Update: Here's a print version of the Visual Guide To NoSQL Systems if you need one quickly (warning: it's not all that pretty and I may not keep it updated, but as of 3/17/2010, it's current).

    103 responses
    I'm new to the NoSql movement, but I'm wondering where a graph database such as neo4j fits in.
    I believe Neo4J locks nodes and edges until commit, so it would be a CP system with a graph data model.
    MondoDB has consistency? How can that be true if MondoDB does "lazy writes"? http://ivoras.sharanet.org/blog/tree/2009-11-05.a-short-time-with-mongodb.html
    Stan, I am on the fence about MongoDB. Dwight Merriman, CEO of 10gen (the commercial MongoDB backer), says that MongoDB is headed in the CP direction http://www.leadit.us/hands-on-tech/MongoDB-High-Performance-SQL-Free-Database

    However, from what I understand, MongoDB does not currently use Paxos or 2PC to provide consistency. I'll look in to this a bit more (thanks for the link) and update as necessary.

    For me sonesDB is the hidden champion ;) for complex data scaling. real Graph based DB, object persistence (own Graph File-system), complete query language.. maybe its the missing part for connecting objects (in an external index?).. take a look: sones.com
    Nathan, since CouchDB fully supports ACID properties, shouldn't it be under consistency? http://couchdb.apache.org/docs/overview.html
    Without further _ado_
    Thanks APEL
    This is a great topic that has not sufficiently been covered yet. A few comments:

    - mysql isn't really a distributed system, so I don't know where it really belongs on here. anyone else have thoughts? also the answer is complex; master/slave replication in mysql, if you do reads on the slave, is eventually consistent. but normally as a single server, it's "strong consistent".
    - not sure but i thought Riak is dynamo-base and thus AP
    - with CouchDB, it depends. single server it's strong consistent, like almost single server systems. with master-master replication in action, it's AP.

    Regarding MongoDB:

    @stan: i think of CAP as someone orthogonal to ACID durability. They are related, but fairly separate topics: CAP is about distributed portion of the system. You could argue a system without full durability is theoretically inconsistent period, in which case, there is no where to put it on this chart. So I think best thing is to make this chart about distribution. Plus, single server durability is on the mongodb roadmap: http://blog.mongodb.org/post/381927266/what-about-durability

    "CP" is right for MongoDB - it's a lot like BigTable in terms of sharding, with a few twists.
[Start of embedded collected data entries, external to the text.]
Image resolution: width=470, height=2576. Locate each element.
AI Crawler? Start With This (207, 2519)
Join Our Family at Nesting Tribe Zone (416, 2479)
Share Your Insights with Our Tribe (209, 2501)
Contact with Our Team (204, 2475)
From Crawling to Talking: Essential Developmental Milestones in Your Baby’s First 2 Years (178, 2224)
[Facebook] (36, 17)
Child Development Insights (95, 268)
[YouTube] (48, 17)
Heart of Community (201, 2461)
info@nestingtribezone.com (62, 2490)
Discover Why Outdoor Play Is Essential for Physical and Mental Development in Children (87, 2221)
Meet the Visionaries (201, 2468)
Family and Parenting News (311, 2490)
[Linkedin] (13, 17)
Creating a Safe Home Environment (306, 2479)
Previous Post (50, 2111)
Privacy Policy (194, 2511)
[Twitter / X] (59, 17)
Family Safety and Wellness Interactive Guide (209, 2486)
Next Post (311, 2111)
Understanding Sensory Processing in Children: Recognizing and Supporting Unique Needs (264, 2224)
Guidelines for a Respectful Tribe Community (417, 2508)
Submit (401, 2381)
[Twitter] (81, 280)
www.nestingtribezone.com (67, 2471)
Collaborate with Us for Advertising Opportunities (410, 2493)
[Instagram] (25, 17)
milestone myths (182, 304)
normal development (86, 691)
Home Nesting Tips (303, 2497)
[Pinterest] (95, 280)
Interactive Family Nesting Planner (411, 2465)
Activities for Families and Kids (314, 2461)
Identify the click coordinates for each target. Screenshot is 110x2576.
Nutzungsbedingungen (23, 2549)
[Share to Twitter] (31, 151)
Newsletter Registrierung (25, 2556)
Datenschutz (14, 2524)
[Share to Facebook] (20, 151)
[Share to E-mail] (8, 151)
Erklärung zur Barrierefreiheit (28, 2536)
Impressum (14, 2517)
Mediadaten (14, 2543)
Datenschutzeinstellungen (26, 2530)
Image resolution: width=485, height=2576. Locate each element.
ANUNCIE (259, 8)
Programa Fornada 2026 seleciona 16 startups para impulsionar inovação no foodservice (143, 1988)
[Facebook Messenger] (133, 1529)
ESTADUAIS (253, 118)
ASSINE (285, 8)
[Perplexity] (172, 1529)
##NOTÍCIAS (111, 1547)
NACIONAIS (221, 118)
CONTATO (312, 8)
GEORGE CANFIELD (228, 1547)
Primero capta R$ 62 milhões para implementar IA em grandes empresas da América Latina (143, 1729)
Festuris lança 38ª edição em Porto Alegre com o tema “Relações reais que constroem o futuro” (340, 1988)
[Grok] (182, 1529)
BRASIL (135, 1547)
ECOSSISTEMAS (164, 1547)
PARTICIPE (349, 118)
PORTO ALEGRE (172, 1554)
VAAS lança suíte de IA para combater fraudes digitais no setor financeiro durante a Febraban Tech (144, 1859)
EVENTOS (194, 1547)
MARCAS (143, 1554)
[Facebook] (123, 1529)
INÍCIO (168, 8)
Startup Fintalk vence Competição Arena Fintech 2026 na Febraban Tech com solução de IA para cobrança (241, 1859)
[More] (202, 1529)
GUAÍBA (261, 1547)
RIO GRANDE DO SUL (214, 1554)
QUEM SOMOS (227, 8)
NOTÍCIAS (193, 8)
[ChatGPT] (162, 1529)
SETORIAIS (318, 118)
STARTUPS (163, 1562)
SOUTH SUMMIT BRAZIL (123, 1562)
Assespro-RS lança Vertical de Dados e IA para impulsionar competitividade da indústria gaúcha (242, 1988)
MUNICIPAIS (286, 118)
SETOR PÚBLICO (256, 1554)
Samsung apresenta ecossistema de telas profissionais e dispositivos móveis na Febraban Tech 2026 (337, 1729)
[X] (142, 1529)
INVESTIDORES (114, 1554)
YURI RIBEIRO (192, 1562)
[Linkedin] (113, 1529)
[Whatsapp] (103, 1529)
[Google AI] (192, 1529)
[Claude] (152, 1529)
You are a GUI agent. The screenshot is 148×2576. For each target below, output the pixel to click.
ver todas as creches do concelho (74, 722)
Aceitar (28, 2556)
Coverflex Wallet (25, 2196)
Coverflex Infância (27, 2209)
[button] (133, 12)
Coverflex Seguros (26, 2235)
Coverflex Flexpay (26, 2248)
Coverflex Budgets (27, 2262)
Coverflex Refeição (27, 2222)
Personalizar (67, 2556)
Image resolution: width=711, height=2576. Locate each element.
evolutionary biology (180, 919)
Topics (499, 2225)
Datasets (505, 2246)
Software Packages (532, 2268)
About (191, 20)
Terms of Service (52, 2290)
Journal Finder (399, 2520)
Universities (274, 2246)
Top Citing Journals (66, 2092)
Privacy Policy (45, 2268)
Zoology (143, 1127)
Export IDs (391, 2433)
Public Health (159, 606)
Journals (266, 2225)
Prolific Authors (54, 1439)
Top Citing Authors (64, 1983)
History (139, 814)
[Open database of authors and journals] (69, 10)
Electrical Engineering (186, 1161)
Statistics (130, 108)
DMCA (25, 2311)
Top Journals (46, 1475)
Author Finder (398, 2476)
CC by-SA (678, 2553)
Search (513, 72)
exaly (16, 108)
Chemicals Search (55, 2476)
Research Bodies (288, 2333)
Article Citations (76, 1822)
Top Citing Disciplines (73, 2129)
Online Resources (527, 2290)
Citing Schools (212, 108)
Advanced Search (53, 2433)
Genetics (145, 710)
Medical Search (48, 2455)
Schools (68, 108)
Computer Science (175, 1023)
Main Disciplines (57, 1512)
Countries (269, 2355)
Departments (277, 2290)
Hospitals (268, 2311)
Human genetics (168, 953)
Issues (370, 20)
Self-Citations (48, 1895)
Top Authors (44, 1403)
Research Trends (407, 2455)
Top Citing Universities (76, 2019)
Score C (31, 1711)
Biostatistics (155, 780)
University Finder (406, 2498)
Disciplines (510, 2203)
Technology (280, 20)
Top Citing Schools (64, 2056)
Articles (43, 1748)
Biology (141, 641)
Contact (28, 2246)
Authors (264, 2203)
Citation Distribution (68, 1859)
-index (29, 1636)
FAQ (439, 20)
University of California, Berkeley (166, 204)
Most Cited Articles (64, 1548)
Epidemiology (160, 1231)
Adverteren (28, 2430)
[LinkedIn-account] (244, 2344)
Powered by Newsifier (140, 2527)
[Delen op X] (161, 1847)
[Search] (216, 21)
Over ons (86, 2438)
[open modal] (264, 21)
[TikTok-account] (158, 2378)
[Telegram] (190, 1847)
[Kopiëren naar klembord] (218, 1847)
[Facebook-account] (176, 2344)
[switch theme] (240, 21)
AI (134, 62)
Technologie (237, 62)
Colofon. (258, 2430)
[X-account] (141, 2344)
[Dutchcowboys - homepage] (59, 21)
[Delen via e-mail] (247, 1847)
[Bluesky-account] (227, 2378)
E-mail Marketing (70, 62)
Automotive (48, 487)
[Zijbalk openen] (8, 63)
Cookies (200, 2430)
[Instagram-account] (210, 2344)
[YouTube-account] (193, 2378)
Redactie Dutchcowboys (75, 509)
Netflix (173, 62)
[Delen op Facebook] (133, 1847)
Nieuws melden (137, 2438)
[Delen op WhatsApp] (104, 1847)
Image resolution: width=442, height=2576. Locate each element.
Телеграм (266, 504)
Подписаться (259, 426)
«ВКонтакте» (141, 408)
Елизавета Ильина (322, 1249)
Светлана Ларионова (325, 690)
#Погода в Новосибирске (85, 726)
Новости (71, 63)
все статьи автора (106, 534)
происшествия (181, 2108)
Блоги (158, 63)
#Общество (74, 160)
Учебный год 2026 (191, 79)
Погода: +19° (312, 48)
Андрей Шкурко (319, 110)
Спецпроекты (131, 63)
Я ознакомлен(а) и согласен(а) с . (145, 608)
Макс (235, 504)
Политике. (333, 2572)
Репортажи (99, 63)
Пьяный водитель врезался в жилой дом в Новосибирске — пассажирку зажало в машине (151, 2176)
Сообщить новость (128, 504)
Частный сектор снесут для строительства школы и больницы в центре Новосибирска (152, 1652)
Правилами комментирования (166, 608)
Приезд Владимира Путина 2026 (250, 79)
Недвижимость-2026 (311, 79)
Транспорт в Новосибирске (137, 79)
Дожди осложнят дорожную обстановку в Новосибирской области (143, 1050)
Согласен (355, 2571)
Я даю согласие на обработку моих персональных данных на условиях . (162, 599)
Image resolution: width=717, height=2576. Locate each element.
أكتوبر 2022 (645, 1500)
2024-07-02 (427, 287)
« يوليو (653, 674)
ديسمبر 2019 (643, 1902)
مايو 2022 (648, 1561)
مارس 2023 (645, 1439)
Currently the metadata storage is updated with 2 phase commits (so strong consistent). Further on each shard, at a given point of time, all writes are going first to one server (although over time the server in charge can vary) -- so that's strong consistent too.

    One more nuance. "A" is labelled as "available for reads". It may be useful to differentate between available for reads and available for writes.

    For example suppose I am using MySQL and 3 data centers: 1 master and 2 slaves, 1 instance at each DC. The network partitions. I can still read the local slave's data, but I can't write as i can't reach the master. So reads are available, and writes aren't. Now, perhaps this qualifies as eventually consistent as the data i'm reading may not be the most current. It is however a consistent snapshot from the past. It's also easy to do with a conventional db; what Dynamo added was availability for writing.

    I'm not sure the best way to articulate the above, but throwing up the topic for discussion.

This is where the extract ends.